Diving Deep: Profiling Exhausted T Cells in the Tumor Microenvironment Using Spectral Flow Cytometry

Fresh tumor cytometric profiling is essential for interrogating the tumor microenvironment (TME) and identifying potential therapeutic targets to enhance antitumor immunity. Challenges arise due to the limited number of cells in clinical biopsies and inter-patient variability. To maximize data derived from a single biopsy, spectral cytometry was leveraged, enabling extensive profiling with significantly fewer cells than mass cytometry. Furthermore, the utilization of multiple markers within one tube can potentially reveal novel and extensive dynamic immune characteristics in cancer, thereby aiding treatment strategies and enhancing patient outcomes.
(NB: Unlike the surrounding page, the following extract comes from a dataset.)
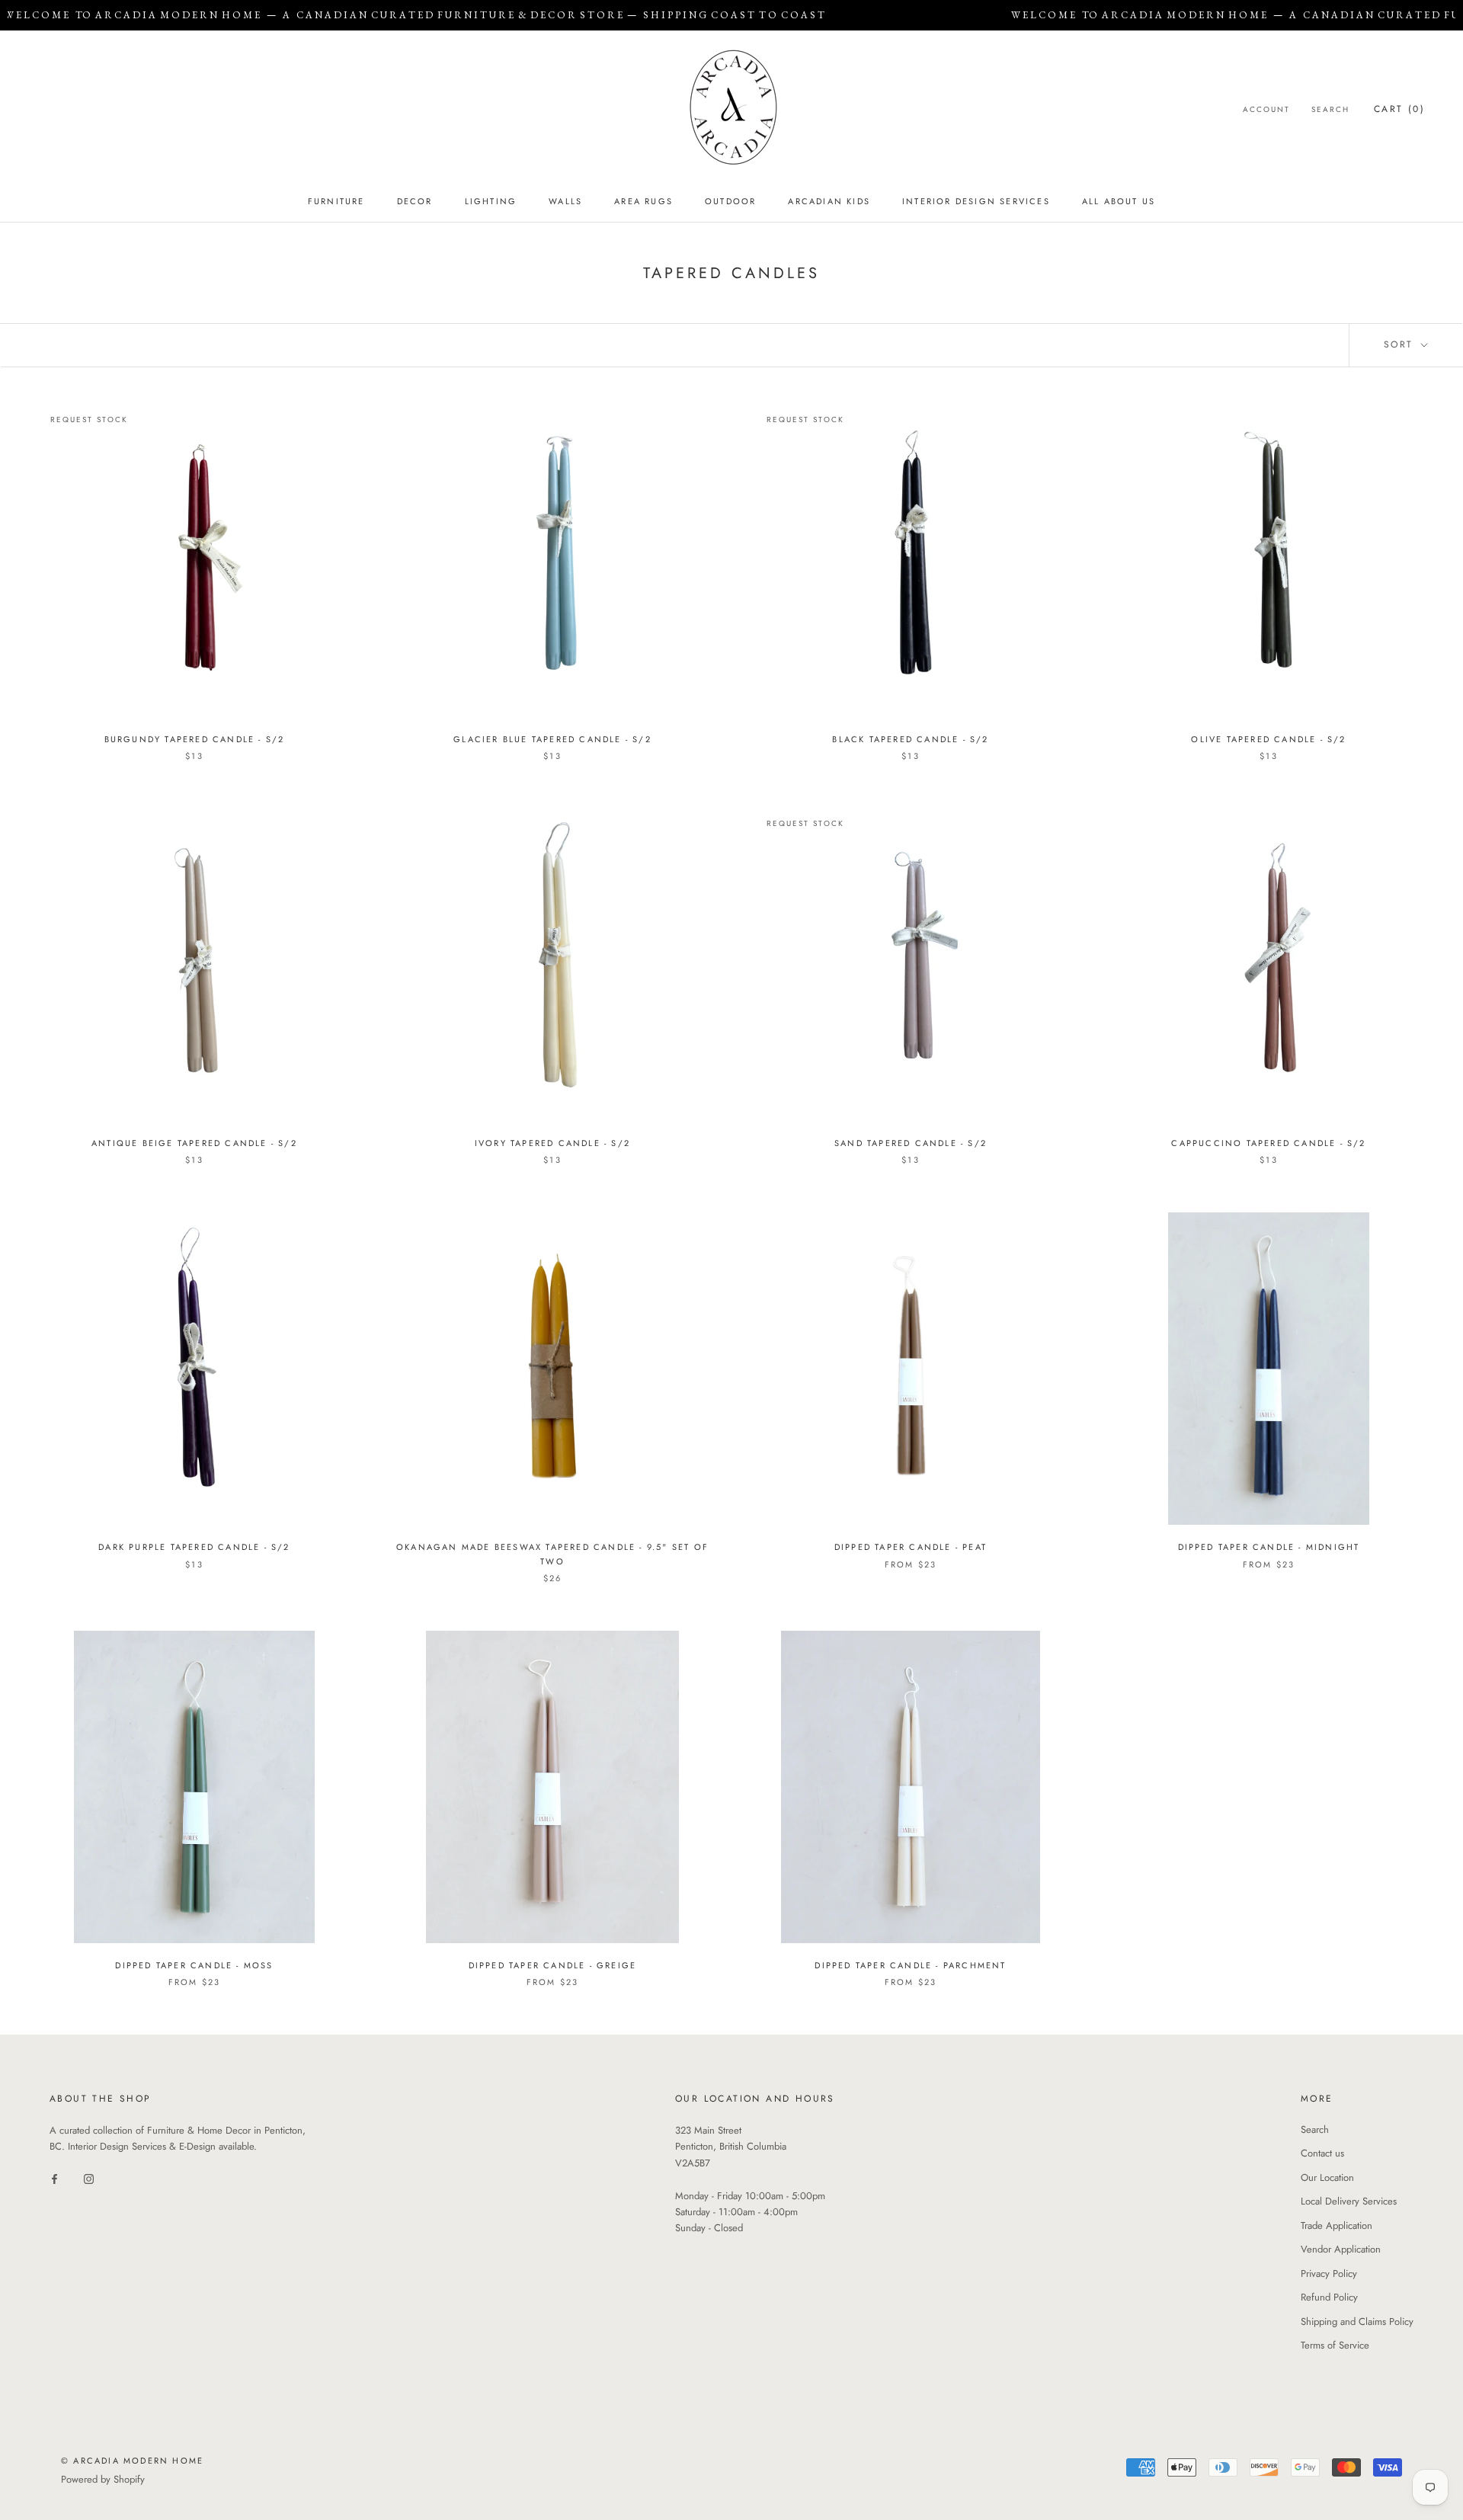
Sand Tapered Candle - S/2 (910, 1143)
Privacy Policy (1329, 2273)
Here, we introduce a customized 39-color panel for in-depth phenotyping of exhausted T cells (TEX), which are dysfunctional T-cell subsets that arise during cancer progression. This study aims to investigate profiles of CD4 T, CD8 T, regulatory T (Treg), and γδ2 cells while exploring the heterogeneity of CD8+ TEX subsets. Given the rarity and heterogeneity of tumor biopsies, we evaluated the effects of tissue dissociation enzymes on staining protocols using cryopreserved peripheral blood mononuclear cells (PBMCs). This is vital for the development of high-dimensional cytometry panels, especially since collagenases may cleave markers in dissociated tumor cells (DTCs). Our protocol also optimizes intracellular marker staining, enhancing insights into TEX function and biology, ultimately identifying potential therapeutic targets.